Governo e magistério
Governo e magistério

| Foto: Marcelo Oliveira/ALRS
Governos costumam ter razões que a razão humanista ignora. Desde sempre. A política é arte de simular que se faz pelo bem público aquilo que se faz pela carreira pessoal ou pelo interesse partidário. Bom político é o que consegue fazer coincidir essas duas lógicas, aparentemente privilegiando a primeira. Política exige uma enorme habilidade para dizer sem dizer e especialmente para transformar vinho em água no meio da festa. Na política há dois momentos decisivos: o momento da promessa e o momento de se esconder dos credores. Na maior parte do tempo, as escolhas dos políticos chocam o cidadão comum.
Vamos a alguns exemplos colhidos em Marte. Como entender que quem está na ativa ganhe reajuste e aposentados fiquem chupando o dedo? A inflação não pega aposentados? Aposentado tem mais é que morrer logo? Aposentado não vota? Não é cidadão? E funcionário de escola? É atividade “subalterna”? Pode esperar? É tudo de esquerda mesmo e por isso pode ficar vendo o preço do ovo aumentar sem dinheiro para comprar? Que vá criar galinha? Como entender que aposentado não tenha reajuste, mas pague contribuição para a previdência? Estou dizendo, é um mundo muito complexo, que precisa ser decifrado.
Outra coisa que até hoje não entendi. Se o ganho mensal de alguém é dividido em duas partes: salário e complementos. Uso essa linguagem trivial para evitar expressões marcianas que só especialistas em ciências contábeis talvez entendessem.
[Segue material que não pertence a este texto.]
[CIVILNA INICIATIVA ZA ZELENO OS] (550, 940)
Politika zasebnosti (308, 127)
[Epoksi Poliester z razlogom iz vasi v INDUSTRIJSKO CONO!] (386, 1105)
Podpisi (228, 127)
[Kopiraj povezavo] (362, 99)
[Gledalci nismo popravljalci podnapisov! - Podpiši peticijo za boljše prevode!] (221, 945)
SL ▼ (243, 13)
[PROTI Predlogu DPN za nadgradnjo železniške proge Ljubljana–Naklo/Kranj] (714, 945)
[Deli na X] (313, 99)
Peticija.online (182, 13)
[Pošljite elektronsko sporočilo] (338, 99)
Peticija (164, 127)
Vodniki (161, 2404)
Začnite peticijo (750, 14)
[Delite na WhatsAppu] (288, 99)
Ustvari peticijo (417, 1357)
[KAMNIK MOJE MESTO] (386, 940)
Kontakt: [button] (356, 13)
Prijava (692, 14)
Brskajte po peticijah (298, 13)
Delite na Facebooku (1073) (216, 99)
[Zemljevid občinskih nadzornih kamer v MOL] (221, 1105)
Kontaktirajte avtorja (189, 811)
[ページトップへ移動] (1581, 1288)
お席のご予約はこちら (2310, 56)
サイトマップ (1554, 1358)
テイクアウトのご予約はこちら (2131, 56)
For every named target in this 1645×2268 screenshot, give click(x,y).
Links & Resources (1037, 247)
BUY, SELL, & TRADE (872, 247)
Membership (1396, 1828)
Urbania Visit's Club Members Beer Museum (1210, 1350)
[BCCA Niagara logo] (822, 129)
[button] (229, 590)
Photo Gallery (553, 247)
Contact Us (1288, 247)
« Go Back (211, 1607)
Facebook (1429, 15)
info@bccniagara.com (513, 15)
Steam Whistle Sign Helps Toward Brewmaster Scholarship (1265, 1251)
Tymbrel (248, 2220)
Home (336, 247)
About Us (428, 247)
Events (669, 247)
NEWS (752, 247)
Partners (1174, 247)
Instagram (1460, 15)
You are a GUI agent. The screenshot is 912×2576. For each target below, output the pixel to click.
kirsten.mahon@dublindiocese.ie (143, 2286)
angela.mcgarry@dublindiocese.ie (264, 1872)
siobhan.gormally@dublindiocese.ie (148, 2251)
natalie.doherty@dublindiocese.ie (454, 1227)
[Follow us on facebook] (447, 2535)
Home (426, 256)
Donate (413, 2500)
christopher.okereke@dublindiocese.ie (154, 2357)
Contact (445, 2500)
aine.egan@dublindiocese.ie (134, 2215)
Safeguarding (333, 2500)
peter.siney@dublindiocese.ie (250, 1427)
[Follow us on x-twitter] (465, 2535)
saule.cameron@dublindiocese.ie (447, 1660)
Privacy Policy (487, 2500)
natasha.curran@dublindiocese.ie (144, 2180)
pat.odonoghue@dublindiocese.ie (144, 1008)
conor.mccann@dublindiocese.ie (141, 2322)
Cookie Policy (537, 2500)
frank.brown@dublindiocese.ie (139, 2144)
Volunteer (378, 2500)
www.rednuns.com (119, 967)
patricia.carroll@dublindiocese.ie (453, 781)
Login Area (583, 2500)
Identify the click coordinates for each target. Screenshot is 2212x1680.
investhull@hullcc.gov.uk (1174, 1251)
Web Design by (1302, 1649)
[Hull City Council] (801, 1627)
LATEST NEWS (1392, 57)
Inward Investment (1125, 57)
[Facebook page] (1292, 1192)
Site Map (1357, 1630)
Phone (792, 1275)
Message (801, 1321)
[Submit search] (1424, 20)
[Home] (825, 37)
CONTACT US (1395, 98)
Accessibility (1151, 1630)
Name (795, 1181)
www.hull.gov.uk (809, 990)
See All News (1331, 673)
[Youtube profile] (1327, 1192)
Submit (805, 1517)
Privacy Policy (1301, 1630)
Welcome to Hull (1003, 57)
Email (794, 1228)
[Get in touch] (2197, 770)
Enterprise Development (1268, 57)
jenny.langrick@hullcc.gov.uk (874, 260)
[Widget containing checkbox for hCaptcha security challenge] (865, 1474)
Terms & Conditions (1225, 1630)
José é professor. Ele ganha 14 como salário e 16 como complemento. Aí recebe um aumento. Passa a ganhar 16 como salário e 14 como complemento. Onde está o aumento? Uma parte dos seus ganhos passou de uma rubrica para outra. Uma cédula voou de um bolso para o outro. Um bolso fez pix para o outro. Cadê o ganho? Na hora de pagar o supermercado, José tinha 30 e agora tem 30. Os preços, porém, subiram de fato. Pode ser chamada de aumento uma operação que nada aumenta? Se existe alguma vantagem futura, do tipo incorporação para o que será ganho na aposentadoria, algo assim, por que não é explicitado, bem explicado à sociedade pelos assessores dos políticos com seus gráficos, ternos e saberes?
Há marcianos que, por falta de capacidade de usar palavras elegantes e por enfado mesmo, veem nesse tipo de mágica uma enganação. Chama a atenção em Marte o fato de que a grande mídia local não costuma questionar o governo sobre esse tipo de detalhe. Nada. Quase nada. Raramente. A responsável pelo setor senta no sofá da mídia e não ouve uma pergunta incômoda dessa ordem maldita. Pode-se supor que os jornalistas tenham entendido tudo e não pergunte por falta de dúvidas. Por que não? Claro que governos sempre se justificam alegando falta de meios para dar reajustes a todos. Essa é uma árdua e universal discussão, que passa por prioridades e competência no uso das receitas. A incompetência, em Marte, é sempre um atributo do outro.